In 1996, she experienced a mini-Pam-aissance with a return to her blaxploitation roots in Original Gangstas (1996) opposite Fred Williamson and Jim Brown, and had a fun featured role as Hershe Las Palmas (formerly Carjack Malone), a former partner in crime with Kurt Russell’s cult hero Snake Plissken in John Carpenter’s Escape from L.A (1996).
But in 1997, Quentin Tarantino afforded Grier the star vehicle she long-deserved, and she delivered in the eponymous role of Jackie Brown. In “The Plot Thickens,” the grindhouse-savant says that he was looking for an actress that was mid-40s, looks like she’s mid-30s and looks like she can handle anything. “Pam Grier fits the bill, that would be pretty terrific,” he says.
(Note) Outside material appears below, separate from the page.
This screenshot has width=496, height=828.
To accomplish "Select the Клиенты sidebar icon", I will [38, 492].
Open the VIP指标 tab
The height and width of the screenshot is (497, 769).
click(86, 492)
And she was. She earned a Golden Globe nomination (the Oscars snubbed her, surprise, surprise) and was a winner on the film festival circuit. She at last earned something from her peers that was to her more important than fame: respect.
Pam Grier has been working steadily for 50 years, but as “The Plot Thickens” rivetingly chronicles, she is much more than just a Hollywood survivor. Pam candidly recalls being sexually abused at the age of six, as well as her dramatic relationships with Kareem Abdul-Jabbar and comedians Freddie Prinze and Richard Pryor.
Speaking with Mankiewicz from her ranch, the 72-year-old makes a stunning entrance that befits her indomitable spirit. Mankiewicz pulls up to the 12-acre property to find his host in a cowboy hat and aviator sunglasses, dancing under the Colorado sky. “She is prepared for anything,” Mankiewicz observes.
“I’m alive,” Grier proclaims. “I can’t believe it. That’s a milestone for me in our crazy world, it really is.”